ABOUT THIS EXERCISE: Leave every image behind and restate the data word for word.

RECORDS FOR THE EXERCISE:
/---
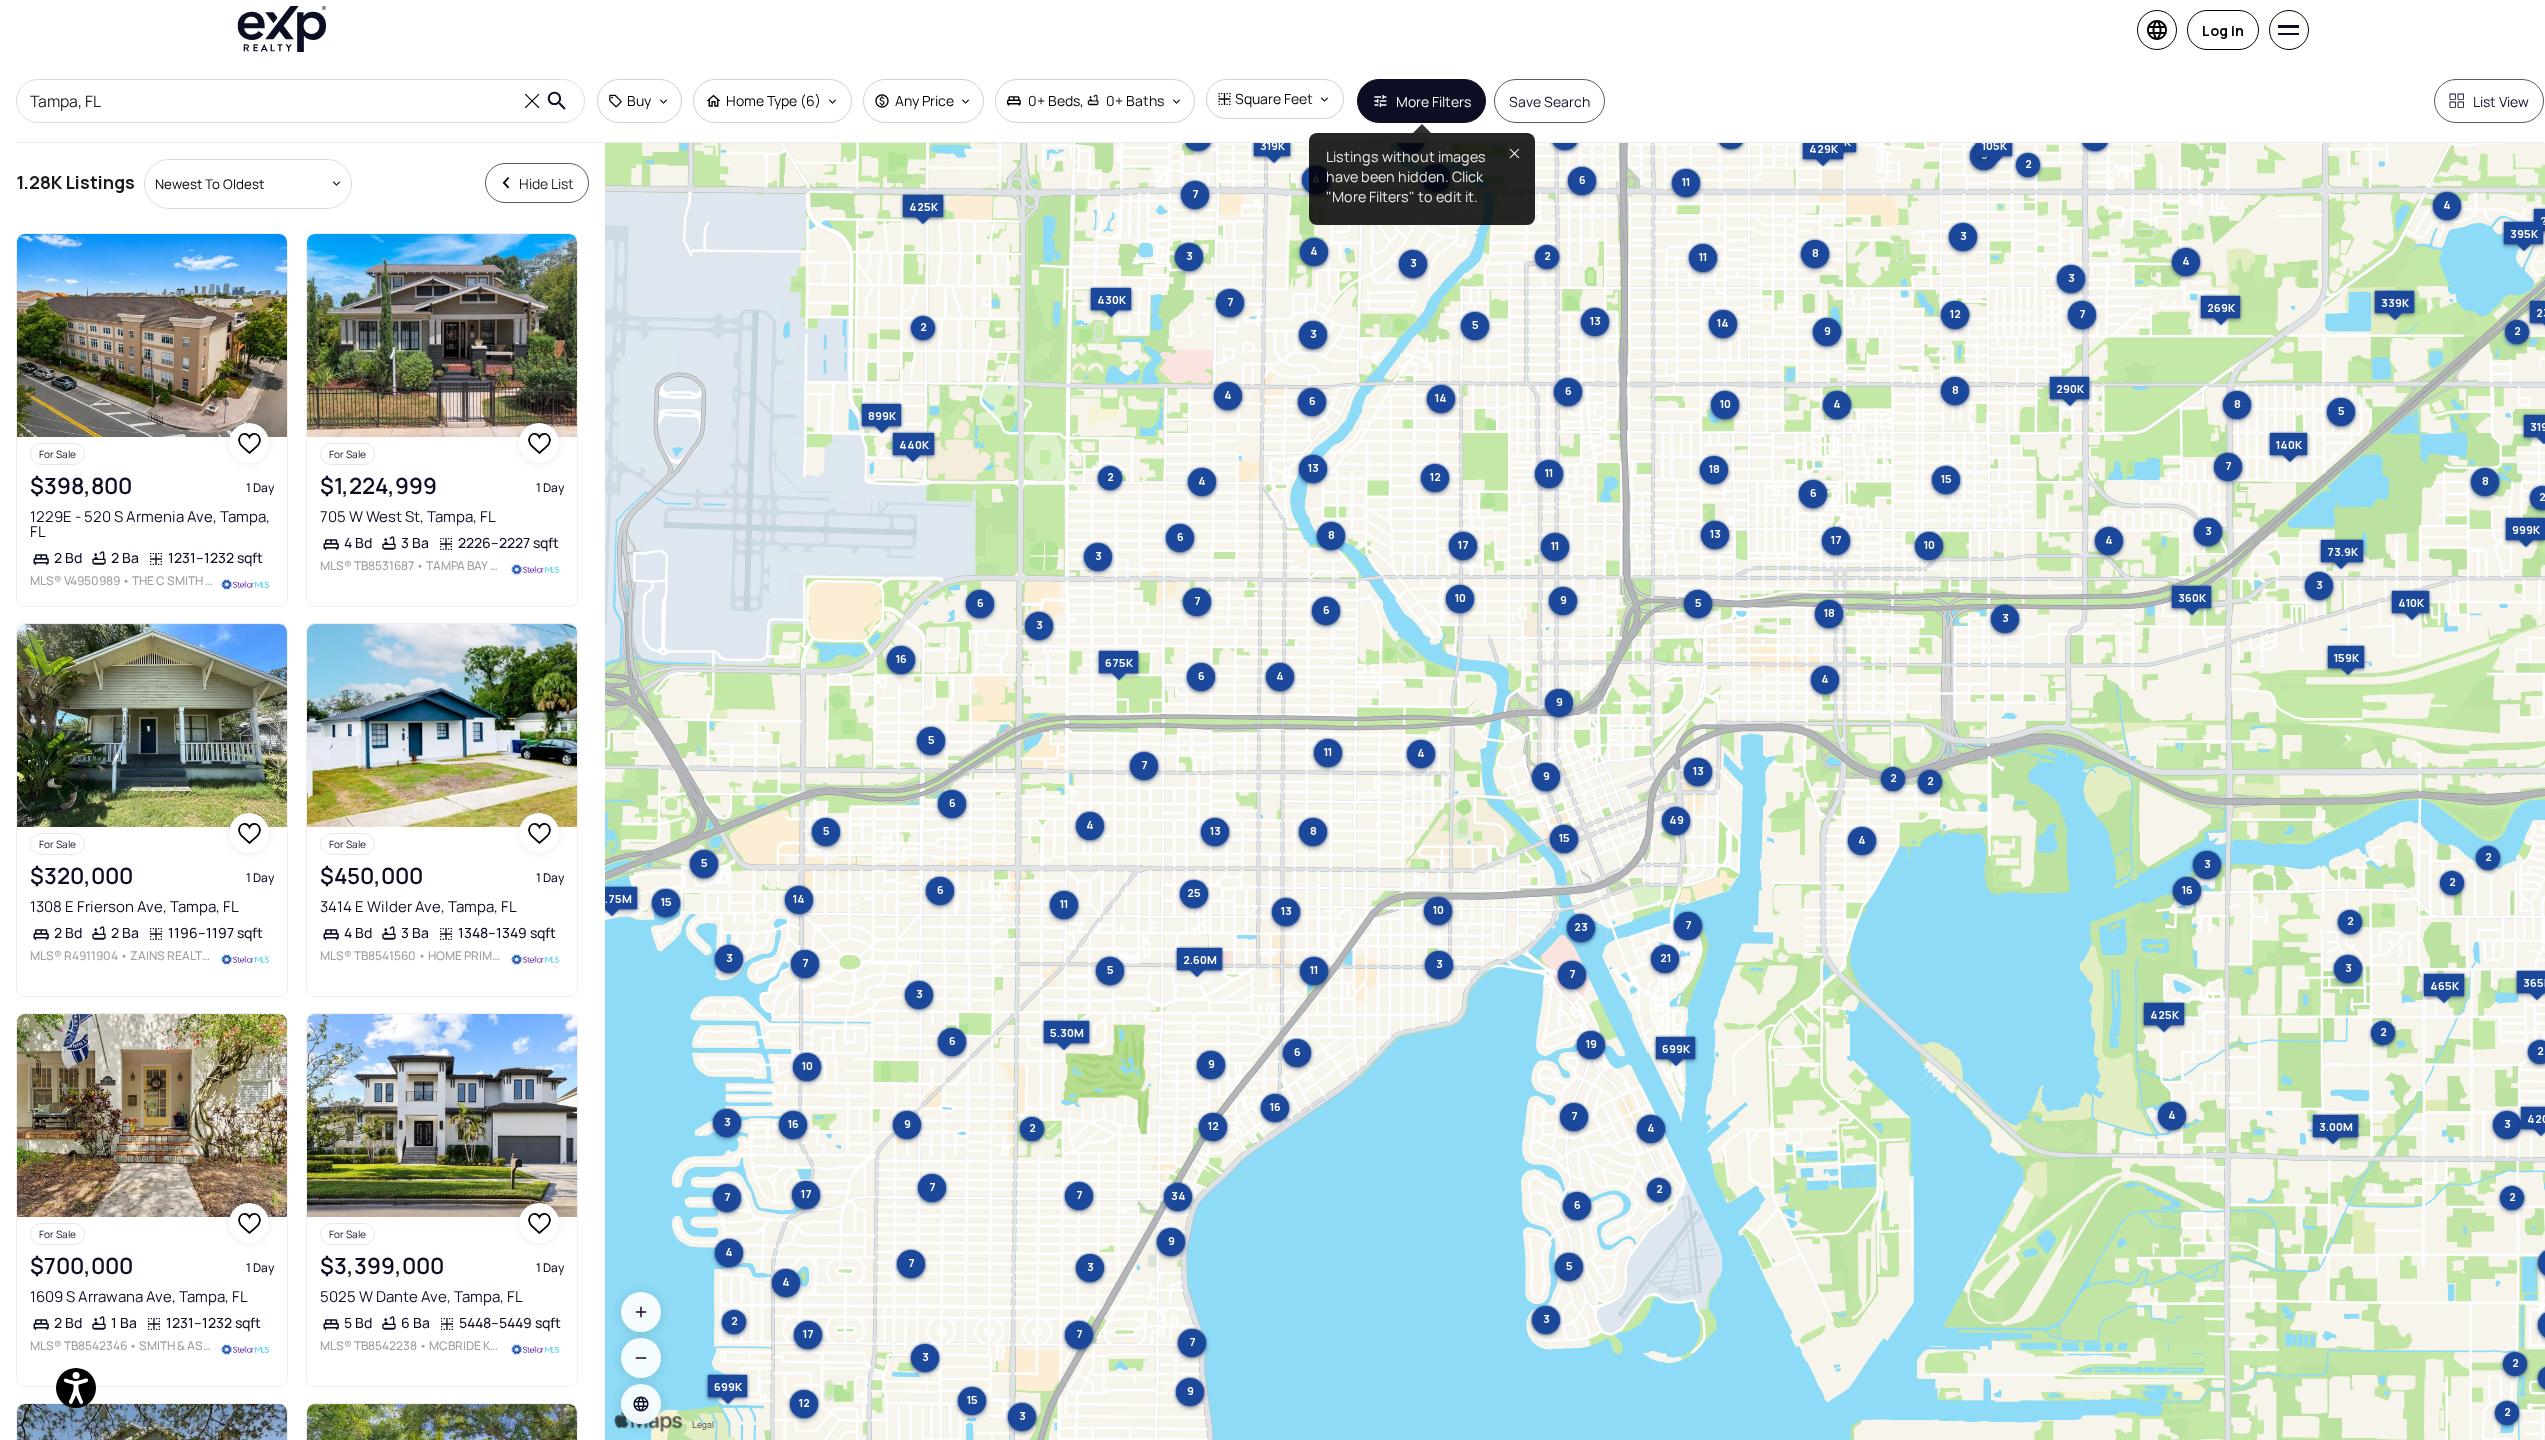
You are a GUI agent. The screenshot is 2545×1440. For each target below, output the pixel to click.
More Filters (1433, 101)
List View (2501, 101)
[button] (641, 1404)
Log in (2223, 30)
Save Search (1549, 101)
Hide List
\---
WRITTEN SOLUTION:
You are a GUI agent. The screenshot is 2545×1440. For each target below, output the pixel to click.
More Filters (1433, 101)
List View (2501, 101)
[button] (641, 1404)
Log in (2223, 30)
Save Search (1549, 101)
Hide List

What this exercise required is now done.